Operation Manual

Bediening 21
Bediening
De projector opstarten
1. Sluit het netsnoer aan op de projector en stop de
stekker in een stopcontact. Schakel het stopcontact
in (indien nodig). Controleer of het POWER
(Power-lampje) op de projector oranje brandt
zodra de stroom is ingeschakeld.
Gebruik uitsluitend de originele accessoires (zoals de stroomkabel)
op het toestel om mogelijke gevaren, zoals elektrische schok en
brand, te voorkomen.
2. Druk op AAN/UIT of ON om de projector te starten. Zodra de lichtbron
gaat branden, hoort u een "opstartgeluid". De POWER (Power-lampje)

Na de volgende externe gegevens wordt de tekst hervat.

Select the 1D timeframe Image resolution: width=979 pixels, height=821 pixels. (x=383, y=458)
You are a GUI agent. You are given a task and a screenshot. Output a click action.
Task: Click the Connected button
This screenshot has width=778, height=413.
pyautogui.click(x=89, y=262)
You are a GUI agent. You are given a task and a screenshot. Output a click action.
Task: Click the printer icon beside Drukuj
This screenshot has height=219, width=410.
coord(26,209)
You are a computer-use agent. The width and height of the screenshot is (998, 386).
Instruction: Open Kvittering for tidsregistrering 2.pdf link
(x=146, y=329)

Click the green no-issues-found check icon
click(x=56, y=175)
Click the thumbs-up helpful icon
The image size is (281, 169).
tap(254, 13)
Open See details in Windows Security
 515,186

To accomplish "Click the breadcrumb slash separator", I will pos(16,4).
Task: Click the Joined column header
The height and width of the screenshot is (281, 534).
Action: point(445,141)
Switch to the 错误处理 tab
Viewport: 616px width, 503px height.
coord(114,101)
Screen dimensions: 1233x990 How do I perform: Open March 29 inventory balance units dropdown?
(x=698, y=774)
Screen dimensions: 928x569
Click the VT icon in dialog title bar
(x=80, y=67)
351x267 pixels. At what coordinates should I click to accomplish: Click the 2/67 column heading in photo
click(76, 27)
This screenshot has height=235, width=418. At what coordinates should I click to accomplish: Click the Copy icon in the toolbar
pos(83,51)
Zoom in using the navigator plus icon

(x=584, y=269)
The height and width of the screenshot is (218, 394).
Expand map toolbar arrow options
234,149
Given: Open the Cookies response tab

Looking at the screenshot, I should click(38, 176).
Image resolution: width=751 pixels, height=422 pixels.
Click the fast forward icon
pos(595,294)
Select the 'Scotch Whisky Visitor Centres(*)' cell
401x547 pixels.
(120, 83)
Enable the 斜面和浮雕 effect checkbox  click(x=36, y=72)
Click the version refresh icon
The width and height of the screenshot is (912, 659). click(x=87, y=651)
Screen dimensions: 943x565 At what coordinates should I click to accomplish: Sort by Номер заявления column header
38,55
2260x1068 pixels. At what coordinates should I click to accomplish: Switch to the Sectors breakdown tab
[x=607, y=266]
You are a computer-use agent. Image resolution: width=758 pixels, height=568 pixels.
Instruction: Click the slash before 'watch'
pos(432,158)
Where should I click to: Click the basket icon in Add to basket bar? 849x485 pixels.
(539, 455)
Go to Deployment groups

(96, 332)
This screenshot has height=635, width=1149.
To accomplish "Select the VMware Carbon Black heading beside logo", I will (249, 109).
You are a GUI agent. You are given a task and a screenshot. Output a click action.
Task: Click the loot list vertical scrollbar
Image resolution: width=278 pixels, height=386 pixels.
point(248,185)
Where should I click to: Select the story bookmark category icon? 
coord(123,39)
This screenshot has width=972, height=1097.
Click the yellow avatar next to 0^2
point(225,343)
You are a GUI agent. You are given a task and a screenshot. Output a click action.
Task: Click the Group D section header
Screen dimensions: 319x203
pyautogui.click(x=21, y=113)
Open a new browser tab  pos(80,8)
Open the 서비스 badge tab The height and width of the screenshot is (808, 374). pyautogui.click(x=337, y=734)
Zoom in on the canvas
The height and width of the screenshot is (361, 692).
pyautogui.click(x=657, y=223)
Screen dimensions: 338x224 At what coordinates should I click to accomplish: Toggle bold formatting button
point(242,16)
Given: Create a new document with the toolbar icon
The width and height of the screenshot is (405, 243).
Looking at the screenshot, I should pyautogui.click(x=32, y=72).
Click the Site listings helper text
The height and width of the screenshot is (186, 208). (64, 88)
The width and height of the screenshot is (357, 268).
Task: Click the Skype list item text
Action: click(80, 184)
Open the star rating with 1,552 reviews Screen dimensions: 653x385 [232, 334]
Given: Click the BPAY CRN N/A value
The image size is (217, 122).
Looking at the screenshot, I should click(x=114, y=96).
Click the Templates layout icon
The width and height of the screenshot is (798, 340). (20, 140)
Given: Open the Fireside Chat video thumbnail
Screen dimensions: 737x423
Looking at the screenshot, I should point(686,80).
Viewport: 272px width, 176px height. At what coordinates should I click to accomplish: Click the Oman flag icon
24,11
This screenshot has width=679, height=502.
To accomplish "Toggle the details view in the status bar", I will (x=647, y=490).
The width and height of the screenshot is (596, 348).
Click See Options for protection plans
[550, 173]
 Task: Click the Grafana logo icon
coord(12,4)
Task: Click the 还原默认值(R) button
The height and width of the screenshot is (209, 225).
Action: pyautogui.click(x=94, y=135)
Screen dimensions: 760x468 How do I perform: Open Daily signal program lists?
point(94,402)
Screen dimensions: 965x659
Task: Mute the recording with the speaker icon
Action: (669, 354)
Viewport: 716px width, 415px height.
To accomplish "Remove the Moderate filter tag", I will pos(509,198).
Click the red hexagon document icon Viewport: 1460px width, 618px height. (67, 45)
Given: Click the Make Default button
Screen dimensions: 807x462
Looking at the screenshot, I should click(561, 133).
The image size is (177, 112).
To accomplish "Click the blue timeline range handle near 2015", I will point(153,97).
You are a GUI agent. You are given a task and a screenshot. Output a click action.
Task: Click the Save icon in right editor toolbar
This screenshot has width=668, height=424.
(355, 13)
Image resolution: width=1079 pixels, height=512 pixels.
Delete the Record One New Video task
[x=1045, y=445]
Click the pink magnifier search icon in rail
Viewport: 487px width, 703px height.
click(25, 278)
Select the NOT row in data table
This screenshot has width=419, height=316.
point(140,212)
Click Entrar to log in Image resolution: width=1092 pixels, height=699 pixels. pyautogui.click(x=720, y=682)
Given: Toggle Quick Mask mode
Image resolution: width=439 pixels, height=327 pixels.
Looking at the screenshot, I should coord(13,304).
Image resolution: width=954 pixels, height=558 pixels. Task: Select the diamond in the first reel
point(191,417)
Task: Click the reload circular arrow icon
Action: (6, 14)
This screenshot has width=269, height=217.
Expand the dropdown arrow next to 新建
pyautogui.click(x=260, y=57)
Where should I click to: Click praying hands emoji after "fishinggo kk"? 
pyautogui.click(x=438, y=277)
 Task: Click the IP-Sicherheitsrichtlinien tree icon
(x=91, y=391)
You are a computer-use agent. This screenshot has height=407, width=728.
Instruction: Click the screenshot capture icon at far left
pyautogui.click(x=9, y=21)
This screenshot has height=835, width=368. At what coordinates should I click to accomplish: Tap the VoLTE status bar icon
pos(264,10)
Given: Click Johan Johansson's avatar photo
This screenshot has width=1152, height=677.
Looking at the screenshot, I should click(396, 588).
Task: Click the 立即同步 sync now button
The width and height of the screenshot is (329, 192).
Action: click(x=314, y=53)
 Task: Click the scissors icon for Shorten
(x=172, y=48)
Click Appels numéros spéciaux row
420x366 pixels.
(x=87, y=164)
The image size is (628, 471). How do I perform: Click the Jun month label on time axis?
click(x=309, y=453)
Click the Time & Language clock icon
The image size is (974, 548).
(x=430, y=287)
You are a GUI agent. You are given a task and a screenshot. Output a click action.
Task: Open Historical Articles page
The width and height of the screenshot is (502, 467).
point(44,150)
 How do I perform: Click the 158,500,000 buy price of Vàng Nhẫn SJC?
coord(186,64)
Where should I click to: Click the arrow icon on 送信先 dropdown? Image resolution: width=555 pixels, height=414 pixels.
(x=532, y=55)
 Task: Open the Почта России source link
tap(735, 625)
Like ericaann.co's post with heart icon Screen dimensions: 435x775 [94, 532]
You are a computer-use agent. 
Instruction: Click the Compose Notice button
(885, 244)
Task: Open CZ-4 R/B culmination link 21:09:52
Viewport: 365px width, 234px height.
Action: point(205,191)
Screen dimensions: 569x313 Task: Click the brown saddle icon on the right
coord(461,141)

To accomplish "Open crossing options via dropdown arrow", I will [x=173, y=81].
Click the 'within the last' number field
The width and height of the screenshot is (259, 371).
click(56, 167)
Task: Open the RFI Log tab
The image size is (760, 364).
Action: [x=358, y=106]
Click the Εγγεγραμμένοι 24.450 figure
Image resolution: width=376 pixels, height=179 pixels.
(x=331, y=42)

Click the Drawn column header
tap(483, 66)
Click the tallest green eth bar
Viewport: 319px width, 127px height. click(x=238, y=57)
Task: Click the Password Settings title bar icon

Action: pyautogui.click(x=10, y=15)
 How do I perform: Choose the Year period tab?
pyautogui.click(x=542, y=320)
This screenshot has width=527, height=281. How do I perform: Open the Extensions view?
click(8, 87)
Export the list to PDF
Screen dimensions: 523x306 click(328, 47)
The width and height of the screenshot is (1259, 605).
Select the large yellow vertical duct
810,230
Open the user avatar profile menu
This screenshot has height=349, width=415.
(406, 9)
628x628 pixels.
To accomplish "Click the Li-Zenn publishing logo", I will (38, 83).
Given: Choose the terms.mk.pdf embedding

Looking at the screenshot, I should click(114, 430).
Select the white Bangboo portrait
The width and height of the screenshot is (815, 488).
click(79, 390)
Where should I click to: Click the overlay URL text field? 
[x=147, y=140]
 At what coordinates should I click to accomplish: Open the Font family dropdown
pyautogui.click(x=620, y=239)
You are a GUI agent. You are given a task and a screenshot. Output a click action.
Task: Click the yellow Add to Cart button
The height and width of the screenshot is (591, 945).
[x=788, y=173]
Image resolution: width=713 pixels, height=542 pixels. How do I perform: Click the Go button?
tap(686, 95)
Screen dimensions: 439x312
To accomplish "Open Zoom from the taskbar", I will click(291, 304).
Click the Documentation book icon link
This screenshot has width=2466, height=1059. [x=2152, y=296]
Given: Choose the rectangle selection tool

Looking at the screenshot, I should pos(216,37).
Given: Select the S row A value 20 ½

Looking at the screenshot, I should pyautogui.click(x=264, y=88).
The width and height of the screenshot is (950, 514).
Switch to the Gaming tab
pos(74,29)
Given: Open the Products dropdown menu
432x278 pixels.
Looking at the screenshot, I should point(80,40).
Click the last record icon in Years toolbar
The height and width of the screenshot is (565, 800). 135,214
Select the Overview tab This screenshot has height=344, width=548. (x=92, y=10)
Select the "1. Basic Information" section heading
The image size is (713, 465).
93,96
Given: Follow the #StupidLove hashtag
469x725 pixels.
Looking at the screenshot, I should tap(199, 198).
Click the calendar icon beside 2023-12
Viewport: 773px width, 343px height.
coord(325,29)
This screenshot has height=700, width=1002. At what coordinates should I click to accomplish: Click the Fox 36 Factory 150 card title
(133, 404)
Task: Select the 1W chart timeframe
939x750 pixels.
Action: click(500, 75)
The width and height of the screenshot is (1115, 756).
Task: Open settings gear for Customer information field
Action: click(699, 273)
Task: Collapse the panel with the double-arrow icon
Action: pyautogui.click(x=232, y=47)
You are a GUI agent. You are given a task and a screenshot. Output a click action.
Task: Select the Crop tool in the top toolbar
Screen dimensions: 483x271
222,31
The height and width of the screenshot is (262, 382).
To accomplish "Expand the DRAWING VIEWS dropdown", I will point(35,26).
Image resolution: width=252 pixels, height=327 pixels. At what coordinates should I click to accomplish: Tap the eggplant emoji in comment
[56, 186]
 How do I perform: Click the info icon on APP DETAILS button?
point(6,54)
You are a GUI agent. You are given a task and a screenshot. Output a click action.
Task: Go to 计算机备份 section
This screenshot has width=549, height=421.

knippert groen en blijft branden als de projector wordt ingeschakeld.
Draai zo nodig aan de focusring om de helderheid van het beeld aan te passen.
Zie "Uitschakelen van Beltoon aan/uit" op pagina 38 voor details over het
uitschakelen van de geluidsmelding.
3. Als de projector voor het eerst wordt
geactiveerd, kies dan uw OSD-taal door de
instructies op het scherm te volgen.
4. Als u om een wachtwoord wordt gevraagd,
drukt u op de pijlknoppen om een wachtwoord
van zes cijfers in te voeren. Zie "De
wachtwoordbeveiliging gebruiken" op pagina 25
voor details.
5. Schakel alle aangesloten apparatuur in.
6. De projector gaat zoeken naar ingangssignalen.
Het momenteel gescande ingangssignaal wordt
in de linkerbovenhoek van het scherm weergegeven. Als de projector geen goed
signaal waarneemt, blijft het bericht "Geen signaal" op het scherm staan totdat er een
ingangssignaal wordt gevonden.
U kunt ook op de knop SOURCE op de projector of afstandsbediening drukken om
het gewenste invoersignaal te selecteren. Zie "Schakelen tussen ingangssignalen" op
pagina 28 voor details.
Als de frequentie/resolutie van het ingangssignaal buiten het bereik van de projector valt, wordt het bericht
“Buiten bereik" op een leeg scherm. Selecteer een ingangssignaal dat compatibel is met de resolutie van de
projector of stel het ingangssignaal op een lager niveau in. Zie "Timing-diagram" op pagina 61 voor details.